Refs. [4,8] were not cited in Ref. [1], and their experimental results could have guided the authors to determine the actual structural evolution of CsMnF4 and its associated properties. It must be noted that the pressure-induced blueshift of the first absorption band experimentally observed in the CsMnF4 monoclinic phase above 2 GPa is also observed in NaMnF4 in the 0–6 GPa range, which has a monoclinic structure at ambient conditions [8,9] (Figure 3). The preservation of the tetragonal structure across the entire explored pressure range [1] appears to be unable to explain the observed optical properties.

2.3. Optical Band Assignment of Mn3+ Fluorides

The band assignment of the crystal-field spectra related to d-d transitions in CsMnF4, as well as the high-spin (HS) to low-spin (LS) transition detected by optical spectroscopy at 37 GPa reported elsewhere [7] (Figure 4)—the spectra of which are reproduced in Figure 4 of Ref. [1]—is questioned in the article [1]. Although no alternative interpretation to the assignment of Ref. [7] is provided in the article [1], it must be noted that the optical absorption band assignment of Mn3+ fluorides is based on spectroscopic results reported elsewhere [9]. This work, which is not cited in Ref. [1], involves single-crystal polarized optical absorption spectroscopy and the temperature dependence of the various bands. Based on their transition energy, spectral shape, oscillator strength, and temperature dependence (Figure 5, Figure 6 and Figure 7), it was concluded that two types of bands exist in the optical spectra, namely, three broad bands associated with single-electron transitions within the d-orbitals of Mn3+ in an almost D4h local environment, and two narrow spin–flip peaks arising from the 3d4 electronic configuration of Mn3+ (Figure 5). It is experimentally shown that the former ones are electric dipole spin-allowed transitions, whose oscillator strength is increased with increasing temperature by coupling to odd parity vibrations within the (MnF6)3− complex. The spin–flip transitions are shown to be electric dipole spin-forbidden transitions within a single Mn3+ ion, but are activated by the spin-effective mechanism in exchange-coupled systems via the Mn-F-Mn superexchange pathway [9] (Figure 7). The temperature dependence of their oscillator strength demonstrates the spin–flip nature of these narrow peaks observed in the optical spectra of exchange-coupled systems [7,8,9]. In addition, these spin–flip transitions can be easily identified in the optical spectra because, unlike the spin-allowed broad bands whose energies are strongly dependent on the (MnF6)3− octahedral distortion, their energy is not as sensitive to the distortion [7,8,9] (Figure 5).

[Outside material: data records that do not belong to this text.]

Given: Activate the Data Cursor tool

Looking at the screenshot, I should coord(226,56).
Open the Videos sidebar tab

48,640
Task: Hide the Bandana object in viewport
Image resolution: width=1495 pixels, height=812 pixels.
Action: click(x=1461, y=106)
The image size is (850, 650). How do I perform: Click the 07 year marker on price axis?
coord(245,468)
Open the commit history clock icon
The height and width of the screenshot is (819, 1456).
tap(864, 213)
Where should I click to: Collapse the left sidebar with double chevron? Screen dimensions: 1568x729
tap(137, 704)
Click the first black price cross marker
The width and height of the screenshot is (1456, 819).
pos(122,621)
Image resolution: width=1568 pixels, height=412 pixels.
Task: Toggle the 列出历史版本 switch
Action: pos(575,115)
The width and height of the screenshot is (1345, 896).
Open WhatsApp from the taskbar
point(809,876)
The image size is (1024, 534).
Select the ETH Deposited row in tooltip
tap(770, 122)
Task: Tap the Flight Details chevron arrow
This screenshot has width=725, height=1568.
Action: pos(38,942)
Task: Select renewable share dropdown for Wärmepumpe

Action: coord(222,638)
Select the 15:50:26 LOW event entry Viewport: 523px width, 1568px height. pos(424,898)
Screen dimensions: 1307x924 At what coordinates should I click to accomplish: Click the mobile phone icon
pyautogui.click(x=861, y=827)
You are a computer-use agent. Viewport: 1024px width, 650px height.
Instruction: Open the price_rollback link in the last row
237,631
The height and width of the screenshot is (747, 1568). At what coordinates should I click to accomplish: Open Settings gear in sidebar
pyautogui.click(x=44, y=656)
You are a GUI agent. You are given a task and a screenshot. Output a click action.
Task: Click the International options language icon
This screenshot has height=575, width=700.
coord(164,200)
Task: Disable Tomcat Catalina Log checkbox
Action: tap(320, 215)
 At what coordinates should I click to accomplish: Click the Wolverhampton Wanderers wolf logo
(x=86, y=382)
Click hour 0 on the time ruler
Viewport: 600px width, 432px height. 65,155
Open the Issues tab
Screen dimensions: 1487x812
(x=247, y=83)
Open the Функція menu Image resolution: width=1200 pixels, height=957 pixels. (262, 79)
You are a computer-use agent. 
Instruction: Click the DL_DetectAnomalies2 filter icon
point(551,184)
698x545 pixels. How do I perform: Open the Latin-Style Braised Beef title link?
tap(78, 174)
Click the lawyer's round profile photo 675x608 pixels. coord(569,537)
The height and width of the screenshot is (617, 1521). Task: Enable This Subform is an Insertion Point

Spin–flip transitions are within 0.05 eV at the same position in all series of manganese (III) fluorides, namely, ESP1 = 2.380 eV and ESP2 = 2.873 eV in 2D CsMnF4 [7], 2.397 and 2.890 eV in 2D NaMnF4 [8,9], 2.380 and 2.860 eV in 2D TlMnF4 (2D fluorides) [8], and 2.418 and 2.914 eV in the 1D Tl2MnF5.H2O [9].
In this respect, the d-orbital electronic structure derived theoretically for CsMnF4 in the article [1] does not agree with the measured spectra [7] (Figure 4), which are reproduced in Figure 4 of Ref. [1]. The spectra show three broad bands associated with single-electron transitions from 3z2 -r2, xy, and the nearly degenerate (xz, yz) to x2-y2, in order of increasing energy (note that the local z-axis (7–9) in Ref. [7] refers to the long Mn-F bond in CsMnF4 of the nearly D4h (MnF6)3− complex). In the article [1], the xy, xz, and yz d-orbitals have different energies with respect to the x2-y2 level, namely, 2.2, 2.5 and 2.8 eV (Figure 7 of Ref. [1]). Except for the first absorption band 3z2-r2 ⟶ x2-y2 at about 1.9 eV, the other three transition energies cannot give rise to a two-broad-band structure as observed experimentally (Figure 5), but rather to three almost equally spaced broad bands. This would likely produce a structureless broad band instead of the two well-resolved bands observed experimentally [7]. Furthermore, the calculations performed in the article deal with one-electron d-orbitals and not with the states arising from the d4 electronic configuration; thus, the observed spin–flip transitions are missed in the reported calculations [1]. This is a significant point, as the authors should recognize that the spin–flip transitions observed in the spectra of CsMnF4 (Refs. [4,7]) are crucial for explaining the spin transition at 37 GPa on the basis of optical spectroscopy [7] (Figure 4 and Figure 5).
f ( T ) = 2 f ( 0 ) ( 2 S 1 ) [ S ( U 2 1 ) + 4 S U ( S + 1 ) U V 2 V ]
where f(0) is the 0 K oscillator strength, U = cothV − 1/V, V = 2JS(S + 1)/kBT, S = 2 and J (<0) is the intrachain exchange constant [9] (left side). We also see the temperature dependence of the oscillator strength for the 5B1g5A1g broad band (1.45 eV) in π and σ polarizations. Solid lines are fits to f ( T ) = f ( 0 )   c o t h ( ω u / 2 k B T ) (vibronic mechanism, parity forbidden electric-dipole transitions activated by odd parity vibrations ω u ). The distinct temperature dependences and polarization reveal different activation mechanisms: exchange for spin–flip peaks and vibronic for spin-allowed broad bands (right side). Adapted with permission from Ref. [9]. Copyright 1994 American Chemical Society.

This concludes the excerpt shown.